Demo over at http://janpot.github.io/microdata-node.

Example:

var microdata = require('microdata-node');

var html =
  '<section itemscope itemtype="http://schema.org/Person"> ' +
  '  Hello, my name is ' +
  '  <span itemprop="name">John Doe</span>, ' +
  '  I am a ' +
  '  <span itemprop="jobTitle">graduate research assistant</span> ' +
  '  at the ' +
  '  <span itemprop="affiliation">University of Dreams</span>. ' +
  '  My friends call me ' +
  '  <span itemprop="additionalName">Johnny</span>. ' +
  '  You can visit my homepage at ' +
  '  <a href="http://www.JohnnyD.com" itemprop="url">www.JohnnyD.com</a>. ' +
  '  <section itemprop="address" itemscope itemtype="http://schema.org/PostalAddress">' +
  '    I live at ' +
  '    <span itemprop="streetAddress">1234 Peach Drive</span>,' +
  '    <span itemprop="addressLocality">Warner Robins</span>,' +
  '    <span itemprop="addressRegion">Georgia</span>.' +
  '  </section>' +
  '</section>';

var json = microdata.toJson(html, {
  base: 'http://www.example.com'
});
console.log(JSON.stringify(json, null, 2));
/*
{
  "items": [{
    "properties": {
      "address": [{
        "properties": {
          "addressRegion": [ "Georgia" ],
          "addressLocality": [ "Warner Robins" ],
          "streetAddress": [ "1234 Peach Drive" ]
        },
        "type": [ "http://schema.org/PostalAddress" ]
      }],
      "url": [ "http://www.JohnnyD.com" ],
      "additionalName": [ "Johnny" ],
      "affiliation": [ "University of Dreams" ],
      "jobTitle": [ "graduate research assistant" ],
      "name": [ "John Doe" ]
    },
    "type": [ "http://schema.org/Person" ]
  }]
}
*/

var jsonld = microdata.toJsonld(html, {
  base: 'http://www.example.com'
});
console.log(JSON.stringify(jsonld, null, 2));
/*
[{
  "@id": "_:0",
  "@type": [ "http://schema.org/Person" ],
  "http://schema.org/address": [{ "@id": "_:1" }],
  "http://schema.org/url": [{ "@id": "http://www.JohnnyD.com" }],
  "http://schema.org/additionalName": [{ "@value": "Johnny" }],
  "http://schema.org/affiliation": [{ "@value": "University of Dreams" }],
  "http://schema.org/jobTitle": [{ "@value": "graduate research assistant" }],
  "http://schema.org/name": [{ "@value": "John Doe" }]
}, {
  "@id": "_:1",
  "@type": [ "http://schema.org/PostalAddress" ],
  "http://schema.org/addressRegion": [{ "@value": "Georgia" }],
  "http://schema.org/addressLocality": [{ "@value": "Warner Robins" }],
  "http://schema.org/streetAddress": [{ "@value": "1234 Peach Drive" }]
}]
*/

API

microdata.toJson(html, [config])

parses the provided html to microdata json

microdata.toJsonld(html, [config])

parses the provided html to jsonld

options

config.base: Base url to resolve url properties against.

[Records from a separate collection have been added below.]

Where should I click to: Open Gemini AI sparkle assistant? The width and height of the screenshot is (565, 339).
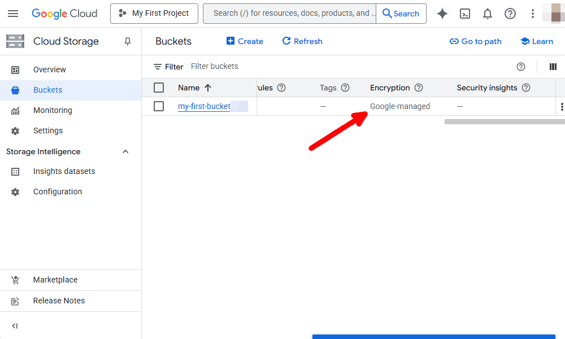pyautogui.click(x=442, y=14)
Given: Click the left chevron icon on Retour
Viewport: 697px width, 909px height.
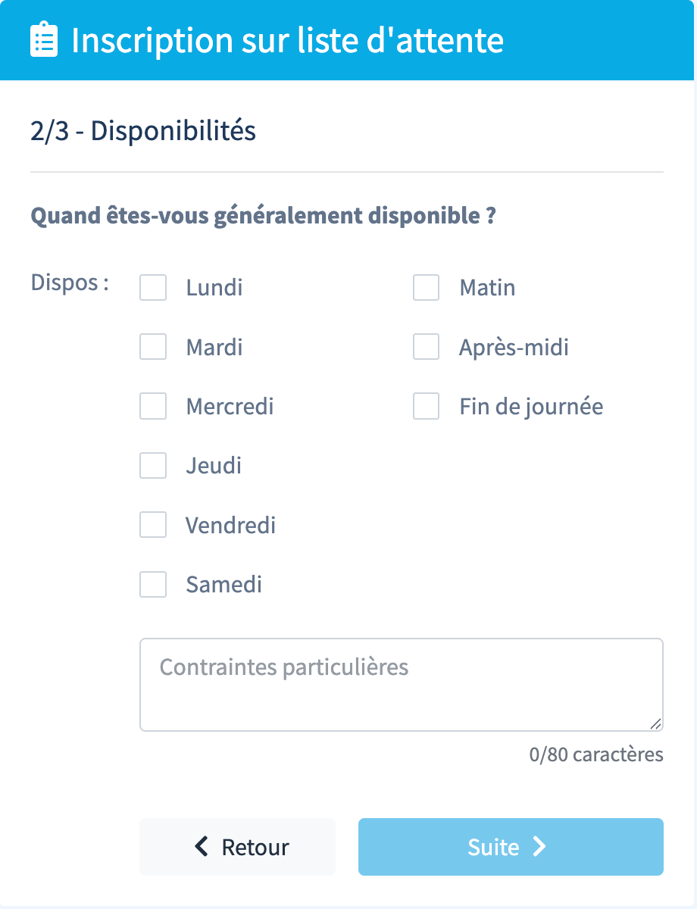Looking at the screenshot, I should 202,846.
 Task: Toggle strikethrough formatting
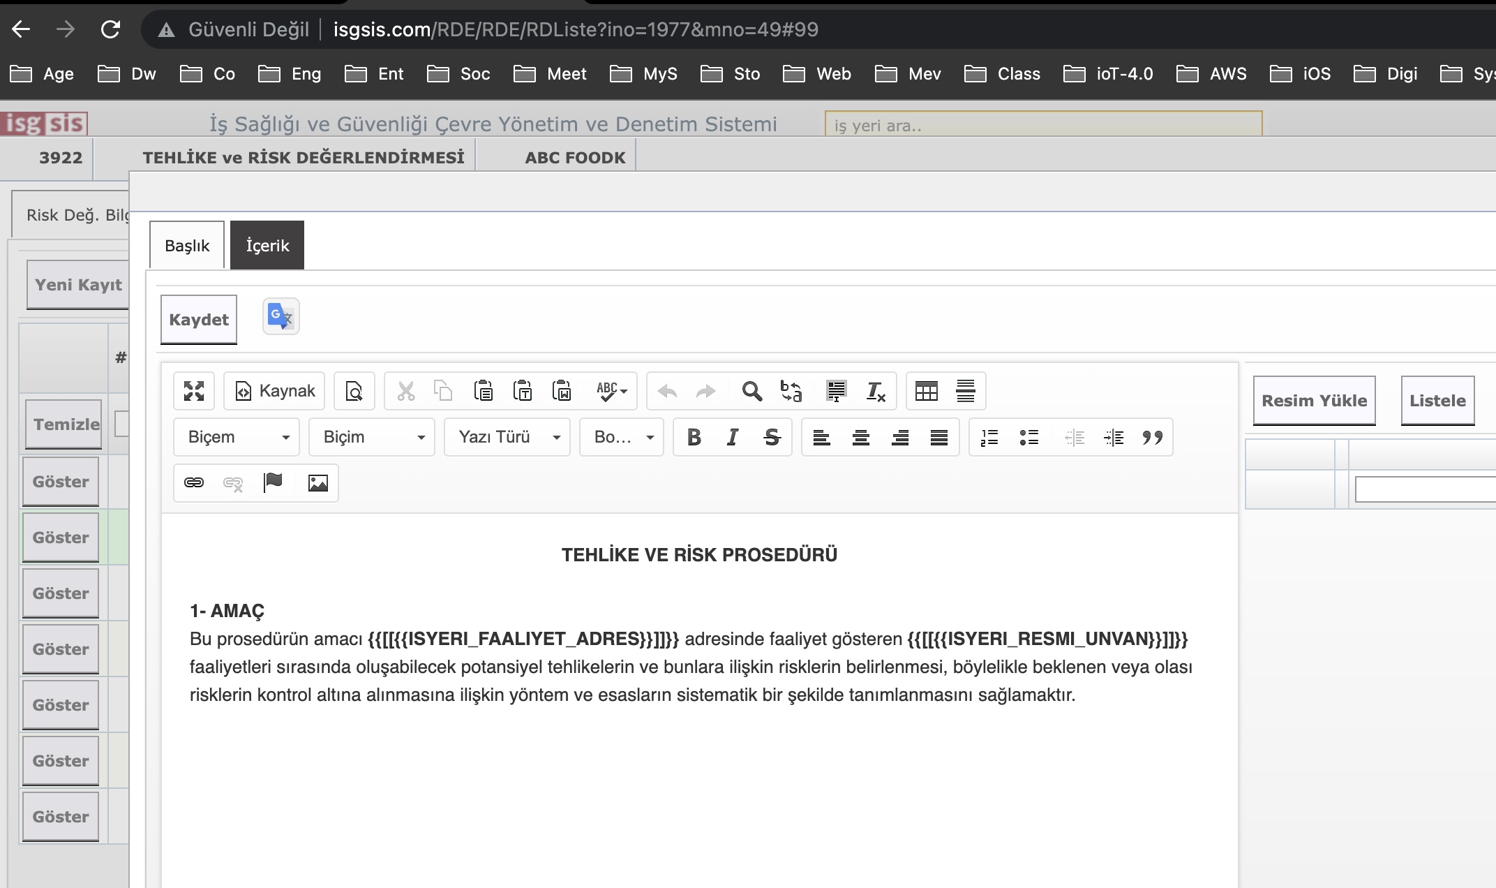[x=771, y=438]
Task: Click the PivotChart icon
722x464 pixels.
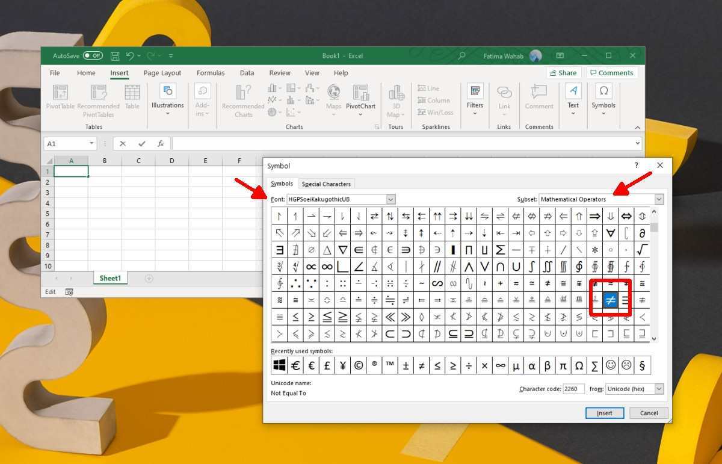Action: (360, 92)
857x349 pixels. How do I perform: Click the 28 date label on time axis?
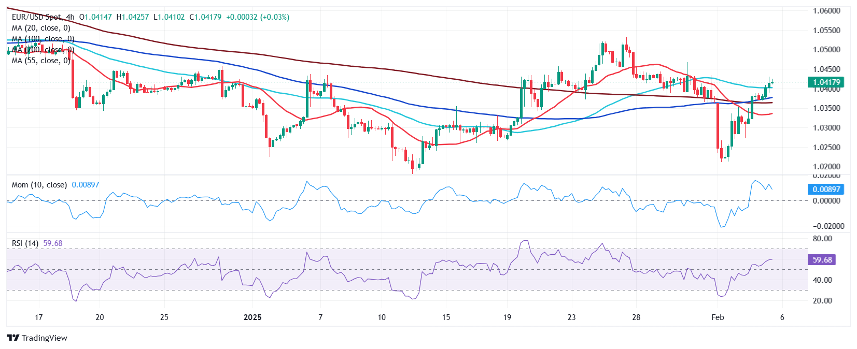coord(636,317)
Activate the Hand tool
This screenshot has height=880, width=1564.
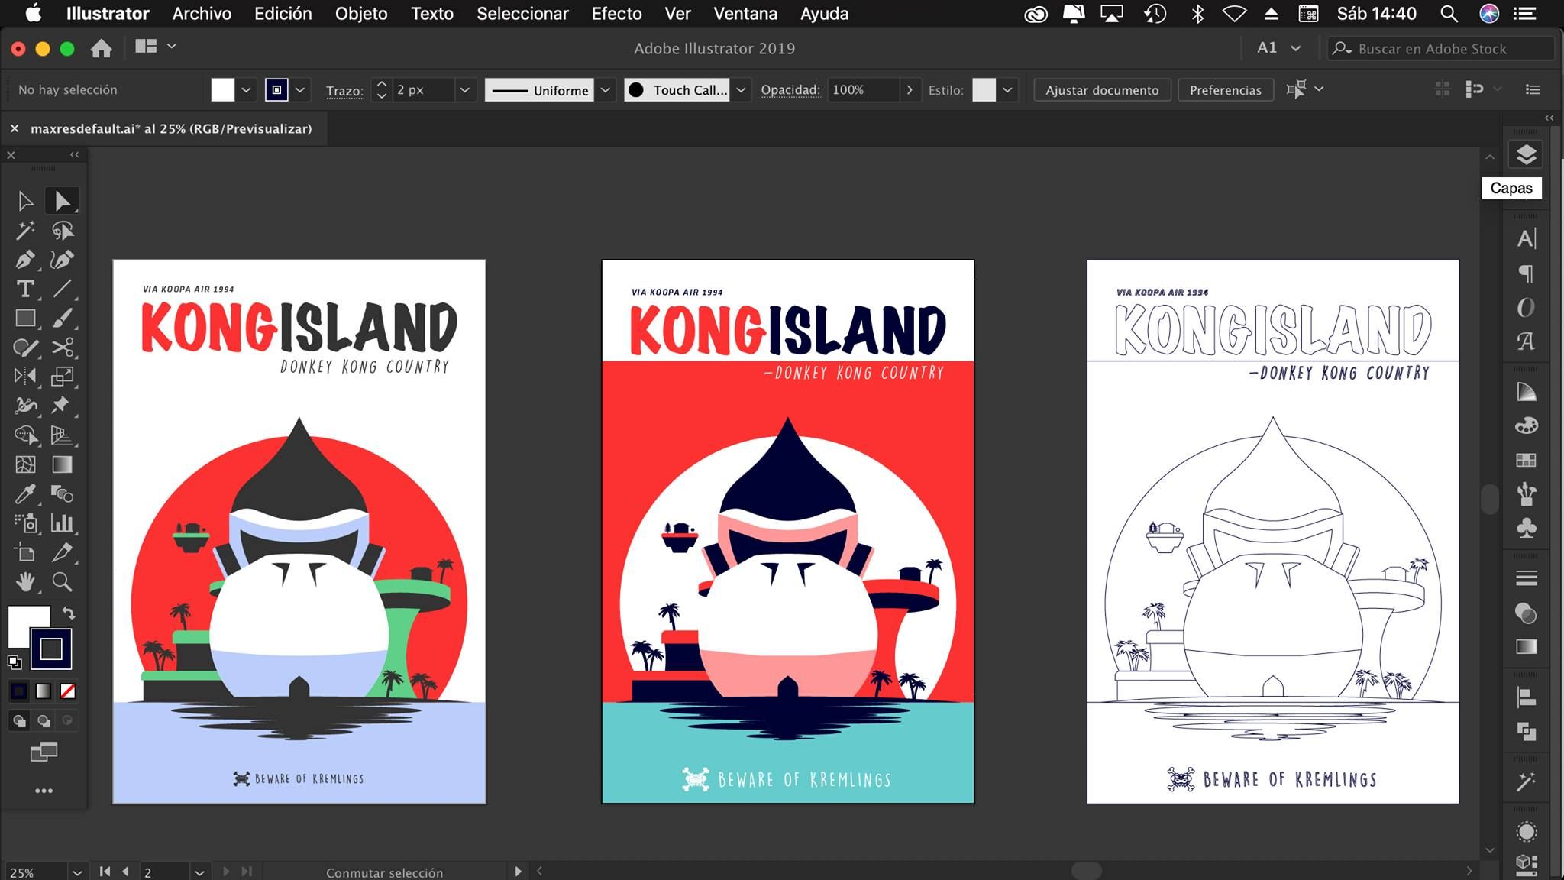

config.registry: The registry associates a URI prefix with one or more key-value pairs denoting processor behavior.

config.useRdfType: (default false) If set to true, rdf:type predicates won't be converted to @type properties.

config.strict: (default false) Parse strictly according to spec. Does not try to be forgiving of malformed microdata.

config.useNativeTypes: (default true) Converts literals that are numbers or booleans to their corresponding JSOn type.